In Hutchinson v. Miller, supra, it was held that an election called pursuant to the provisions of section 1847 of the Statutes could be held only at a general election for county officers, and, if held at any other time, was void. At the time the Hutchinson Case was decided, section 1847 of the Statutes provided that the question "whether the fiscal court of the county shall be composed of three commissioners, to be elected from the county at large, and the judge of the county court," should be submitted to the qualified voters of the county at the next general election to be held for county officers after the filing of the required written petition.

In 1920 the Legislature passed an act known as *Page 787 chapter 115 of the Acts of that year, and entitled "An Act to repeal, amend and re-enact Section 1847, Kentucky Statutes, Carroll's Edition 1915, relating to commissioners to constitute fiscal courts, and providing for special election therefor." That act provided that, upon an application by written petition signed by one hundred legal voters of the county, "it shall be the duty of the judge of the county court in such county at the next regular term thereof after receiving said petition to make an order on his order book directing an election to be held in said county to be affected thereby, * * * not earlier than sixty days after said application is lodged with the judge of the said court, which order shall direct the sheriff of the county, or officer of the said county who may be appointed to hold said election, to open the polls at each and all of the voting precincts in said county for the purpose of taking the sense of the legal voters of such county, who are qualified to vote at elections for county officers, upon the proposition whether said county shall have a fiscal court composed of three commissioners from the county at large with the county judge."

It is argued that section 1847 as it now reads is unconstitutional since it provides for the holding of an election at a time not permitted by section 148 of the Constitution. Prior to the amendment of 1920, the question of whether a commission form of government should be adopted by a county could be submitted only at a general election at which county officers were elected, and, after a majority of votes were cast in favor of the commission form of government, commissioners could not be elected until four years thereafter. The amendment of 1920 was passed to enable the counties to adopt the commission form of government and elect the commissioners more promptly. Under section 1847, the question of the adoption of the commission form of government by a county may be submitted to the voters at a regular November election, and section 148 of the Constitution will not be violated.

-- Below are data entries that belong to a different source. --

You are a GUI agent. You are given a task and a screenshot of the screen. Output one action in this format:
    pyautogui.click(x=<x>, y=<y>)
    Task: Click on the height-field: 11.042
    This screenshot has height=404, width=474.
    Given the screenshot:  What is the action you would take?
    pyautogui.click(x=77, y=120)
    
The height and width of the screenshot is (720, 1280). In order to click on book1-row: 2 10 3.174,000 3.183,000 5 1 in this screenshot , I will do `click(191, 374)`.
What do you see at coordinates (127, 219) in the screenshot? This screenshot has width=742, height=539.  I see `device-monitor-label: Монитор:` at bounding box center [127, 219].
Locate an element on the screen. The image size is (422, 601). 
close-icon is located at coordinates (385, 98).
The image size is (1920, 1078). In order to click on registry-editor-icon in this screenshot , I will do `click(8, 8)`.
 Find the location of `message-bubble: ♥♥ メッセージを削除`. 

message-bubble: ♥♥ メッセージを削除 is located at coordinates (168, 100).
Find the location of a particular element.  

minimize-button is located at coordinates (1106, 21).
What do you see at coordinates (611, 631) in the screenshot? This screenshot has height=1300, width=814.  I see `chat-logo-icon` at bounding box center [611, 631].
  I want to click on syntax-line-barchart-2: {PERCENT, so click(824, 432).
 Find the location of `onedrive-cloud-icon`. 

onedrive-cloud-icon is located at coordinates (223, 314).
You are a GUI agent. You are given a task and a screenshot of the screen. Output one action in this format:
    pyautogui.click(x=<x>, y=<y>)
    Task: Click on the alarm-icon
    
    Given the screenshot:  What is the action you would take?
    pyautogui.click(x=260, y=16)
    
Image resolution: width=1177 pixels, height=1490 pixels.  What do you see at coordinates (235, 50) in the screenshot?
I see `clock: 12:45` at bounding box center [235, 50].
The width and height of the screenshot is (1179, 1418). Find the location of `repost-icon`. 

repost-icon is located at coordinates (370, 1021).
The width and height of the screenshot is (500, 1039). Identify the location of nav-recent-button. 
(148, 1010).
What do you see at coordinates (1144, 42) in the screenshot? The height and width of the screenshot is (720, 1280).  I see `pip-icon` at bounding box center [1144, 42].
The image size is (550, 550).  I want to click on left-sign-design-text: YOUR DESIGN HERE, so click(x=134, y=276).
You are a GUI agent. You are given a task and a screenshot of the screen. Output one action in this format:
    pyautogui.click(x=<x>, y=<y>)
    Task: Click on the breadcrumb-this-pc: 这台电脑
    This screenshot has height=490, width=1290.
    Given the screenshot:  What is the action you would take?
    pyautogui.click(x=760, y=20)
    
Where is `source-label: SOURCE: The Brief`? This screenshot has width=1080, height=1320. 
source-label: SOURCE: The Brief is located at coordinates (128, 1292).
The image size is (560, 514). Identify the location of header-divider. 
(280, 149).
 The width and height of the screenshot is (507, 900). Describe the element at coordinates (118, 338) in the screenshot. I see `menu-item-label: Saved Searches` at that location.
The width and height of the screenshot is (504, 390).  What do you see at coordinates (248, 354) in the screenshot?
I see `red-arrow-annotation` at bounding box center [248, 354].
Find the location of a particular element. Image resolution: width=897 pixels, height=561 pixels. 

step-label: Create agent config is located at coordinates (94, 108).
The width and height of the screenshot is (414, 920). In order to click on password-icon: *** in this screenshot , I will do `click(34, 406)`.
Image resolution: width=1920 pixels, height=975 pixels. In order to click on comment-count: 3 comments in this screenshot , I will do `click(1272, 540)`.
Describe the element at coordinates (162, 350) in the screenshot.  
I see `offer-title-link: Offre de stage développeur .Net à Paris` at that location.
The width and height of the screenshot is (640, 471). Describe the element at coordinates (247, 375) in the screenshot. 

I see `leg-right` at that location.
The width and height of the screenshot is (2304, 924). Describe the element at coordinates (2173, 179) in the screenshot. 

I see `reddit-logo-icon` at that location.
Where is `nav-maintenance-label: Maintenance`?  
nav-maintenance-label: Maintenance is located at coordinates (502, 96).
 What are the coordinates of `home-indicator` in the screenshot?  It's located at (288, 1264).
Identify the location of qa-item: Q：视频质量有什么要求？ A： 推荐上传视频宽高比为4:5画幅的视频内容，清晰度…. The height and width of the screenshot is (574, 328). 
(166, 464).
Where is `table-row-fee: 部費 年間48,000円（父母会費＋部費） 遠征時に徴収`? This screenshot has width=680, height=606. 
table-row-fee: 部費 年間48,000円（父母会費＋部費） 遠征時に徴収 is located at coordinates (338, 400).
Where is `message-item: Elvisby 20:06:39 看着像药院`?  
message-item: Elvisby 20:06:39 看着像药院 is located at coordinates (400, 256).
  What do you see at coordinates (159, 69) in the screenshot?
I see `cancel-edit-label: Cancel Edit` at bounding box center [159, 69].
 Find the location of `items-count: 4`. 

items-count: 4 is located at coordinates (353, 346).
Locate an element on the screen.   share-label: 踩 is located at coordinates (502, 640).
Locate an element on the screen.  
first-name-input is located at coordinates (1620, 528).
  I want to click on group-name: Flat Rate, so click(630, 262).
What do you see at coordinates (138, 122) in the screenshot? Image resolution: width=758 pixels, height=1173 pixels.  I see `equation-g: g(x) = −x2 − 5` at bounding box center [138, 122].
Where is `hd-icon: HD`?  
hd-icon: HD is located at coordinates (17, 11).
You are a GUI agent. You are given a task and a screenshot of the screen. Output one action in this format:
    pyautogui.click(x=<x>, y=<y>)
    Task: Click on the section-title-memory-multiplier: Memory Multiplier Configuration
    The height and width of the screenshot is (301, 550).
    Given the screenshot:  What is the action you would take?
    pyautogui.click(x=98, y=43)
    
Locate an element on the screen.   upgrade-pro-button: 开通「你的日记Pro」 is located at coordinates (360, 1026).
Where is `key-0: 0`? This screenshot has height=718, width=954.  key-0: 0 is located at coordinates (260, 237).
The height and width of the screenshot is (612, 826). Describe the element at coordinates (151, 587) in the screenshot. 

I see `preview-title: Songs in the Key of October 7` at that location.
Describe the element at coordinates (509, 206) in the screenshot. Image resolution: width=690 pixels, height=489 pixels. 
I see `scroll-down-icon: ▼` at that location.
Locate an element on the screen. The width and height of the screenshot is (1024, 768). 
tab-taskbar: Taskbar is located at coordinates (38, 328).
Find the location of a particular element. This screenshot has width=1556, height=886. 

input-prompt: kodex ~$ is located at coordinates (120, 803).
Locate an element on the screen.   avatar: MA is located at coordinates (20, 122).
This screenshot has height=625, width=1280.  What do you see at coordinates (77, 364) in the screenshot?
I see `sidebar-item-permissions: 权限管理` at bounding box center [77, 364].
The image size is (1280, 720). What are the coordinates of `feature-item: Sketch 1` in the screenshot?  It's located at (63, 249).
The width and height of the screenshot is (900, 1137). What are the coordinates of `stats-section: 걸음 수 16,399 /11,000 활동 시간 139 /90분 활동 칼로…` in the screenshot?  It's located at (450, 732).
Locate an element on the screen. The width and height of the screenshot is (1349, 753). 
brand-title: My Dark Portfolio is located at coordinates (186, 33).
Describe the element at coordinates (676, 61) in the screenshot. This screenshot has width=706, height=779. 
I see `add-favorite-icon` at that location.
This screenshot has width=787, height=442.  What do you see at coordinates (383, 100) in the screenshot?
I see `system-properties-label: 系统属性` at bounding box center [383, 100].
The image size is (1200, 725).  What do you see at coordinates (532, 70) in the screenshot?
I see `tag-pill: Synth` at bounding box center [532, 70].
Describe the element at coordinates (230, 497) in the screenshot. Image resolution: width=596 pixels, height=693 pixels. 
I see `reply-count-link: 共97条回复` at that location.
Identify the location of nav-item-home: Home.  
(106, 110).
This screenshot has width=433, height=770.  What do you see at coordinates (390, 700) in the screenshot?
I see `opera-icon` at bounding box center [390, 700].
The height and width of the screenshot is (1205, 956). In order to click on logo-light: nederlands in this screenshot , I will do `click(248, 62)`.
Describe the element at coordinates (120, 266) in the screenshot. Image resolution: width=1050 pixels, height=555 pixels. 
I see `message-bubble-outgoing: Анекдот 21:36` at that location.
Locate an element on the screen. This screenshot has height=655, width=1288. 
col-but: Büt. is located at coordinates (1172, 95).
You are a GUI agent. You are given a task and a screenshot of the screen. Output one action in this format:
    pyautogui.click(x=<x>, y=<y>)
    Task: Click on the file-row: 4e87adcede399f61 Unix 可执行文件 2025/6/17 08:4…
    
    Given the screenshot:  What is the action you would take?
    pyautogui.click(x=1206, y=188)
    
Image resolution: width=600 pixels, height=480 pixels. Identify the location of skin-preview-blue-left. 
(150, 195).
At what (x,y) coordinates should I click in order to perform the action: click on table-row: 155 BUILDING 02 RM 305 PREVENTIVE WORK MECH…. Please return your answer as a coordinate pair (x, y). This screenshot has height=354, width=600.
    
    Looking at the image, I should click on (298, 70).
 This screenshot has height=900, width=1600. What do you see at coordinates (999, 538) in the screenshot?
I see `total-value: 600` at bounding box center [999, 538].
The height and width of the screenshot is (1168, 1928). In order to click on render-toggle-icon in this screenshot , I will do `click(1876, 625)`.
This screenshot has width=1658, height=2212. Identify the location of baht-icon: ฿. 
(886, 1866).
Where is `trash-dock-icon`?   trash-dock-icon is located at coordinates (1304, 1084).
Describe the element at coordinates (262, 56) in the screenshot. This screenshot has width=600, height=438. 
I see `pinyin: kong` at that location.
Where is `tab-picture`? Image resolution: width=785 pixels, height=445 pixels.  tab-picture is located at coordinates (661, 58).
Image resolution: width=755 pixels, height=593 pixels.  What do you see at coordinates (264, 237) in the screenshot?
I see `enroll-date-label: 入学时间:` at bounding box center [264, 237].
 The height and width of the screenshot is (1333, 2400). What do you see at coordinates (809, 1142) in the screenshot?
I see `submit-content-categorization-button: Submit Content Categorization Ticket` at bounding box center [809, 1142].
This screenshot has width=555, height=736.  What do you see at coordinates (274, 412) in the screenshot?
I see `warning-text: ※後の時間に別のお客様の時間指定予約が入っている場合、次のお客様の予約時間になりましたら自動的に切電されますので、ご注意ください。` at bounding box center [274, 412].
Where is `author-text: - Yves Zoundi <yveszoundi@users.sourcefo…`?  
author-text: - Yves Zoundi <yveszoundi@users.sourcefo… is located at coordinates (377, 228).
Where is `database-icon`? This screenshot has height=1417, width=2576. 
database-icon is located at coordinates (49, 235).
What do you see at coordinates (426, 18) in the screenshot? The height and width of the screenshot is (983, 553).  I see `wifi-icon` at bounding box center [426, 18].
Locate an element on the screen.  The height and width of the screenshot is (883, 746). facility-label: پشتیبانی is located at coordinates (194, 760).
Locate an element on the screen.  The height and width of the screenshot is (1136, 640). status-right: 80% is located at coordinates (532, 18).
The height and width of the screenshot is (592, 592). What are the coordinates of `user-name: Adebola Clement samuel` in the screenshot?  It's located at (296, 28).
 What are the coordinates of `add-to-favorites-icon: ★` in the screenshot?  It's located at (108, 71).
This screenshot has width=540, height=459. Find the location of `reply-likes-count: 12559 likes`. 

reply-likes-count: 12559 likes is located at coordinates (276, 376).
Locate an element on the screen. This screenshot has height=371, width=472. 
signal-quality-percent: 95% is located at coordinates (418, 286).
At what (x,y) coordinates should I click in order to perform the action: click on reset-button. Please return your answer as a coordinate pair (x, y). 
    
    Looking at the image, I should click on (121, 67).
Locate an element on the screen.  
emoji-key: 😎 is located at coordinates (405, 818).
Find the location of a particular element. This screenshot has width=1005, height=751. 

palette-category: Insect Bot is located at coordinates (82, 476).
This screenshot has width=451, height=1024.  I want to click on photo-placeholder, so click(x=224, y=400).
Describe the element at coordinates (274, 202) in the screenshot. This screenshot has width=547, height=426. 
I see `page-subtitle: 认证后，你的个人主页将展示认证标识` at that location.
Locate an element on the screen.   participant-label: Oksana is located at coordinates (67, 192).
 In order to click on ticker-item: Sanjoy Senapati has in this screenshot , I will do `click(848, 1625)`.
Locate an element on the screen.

If it is possible to do so, a statute will be construed to be constitutional. When the constitutionality of a statute is questioned, it is the duty of the courts to adopt such construction as will make the statute constitutional if its language will permit, and, where an act is fairly susceptible of two constructions, one of which will uphold its validity while the other will render it unconstitutional, *Page 788 the one which will sustain the constitutionality of the law must be adopted. Commonwealth v. International Harvester Co.,131 Ky. 551, 115 S.W. 703, 133 Am. St. Rep. 256. Applying this rule of construction to section 1847 of the Statutes, that section does not conflict with section 148 of the Constitution, but the elections provided for therein must be held on the day the regular November election is held.

Since the election at which was submitted the question whether the fiscal court of Harlan county should be composed of three commissioners, elected from the county at large, and the county judge, under which appellees are claiming the right to act as commissioners, was held on a day not permitted by section 148 of the Constitution, it was void, and the offices of commissioners of Harlan county were not legally created.

The judgment is reversed, with directions to sustain the demurrer to the answer and to adjudge the plaintiffs the relief sought in their petition.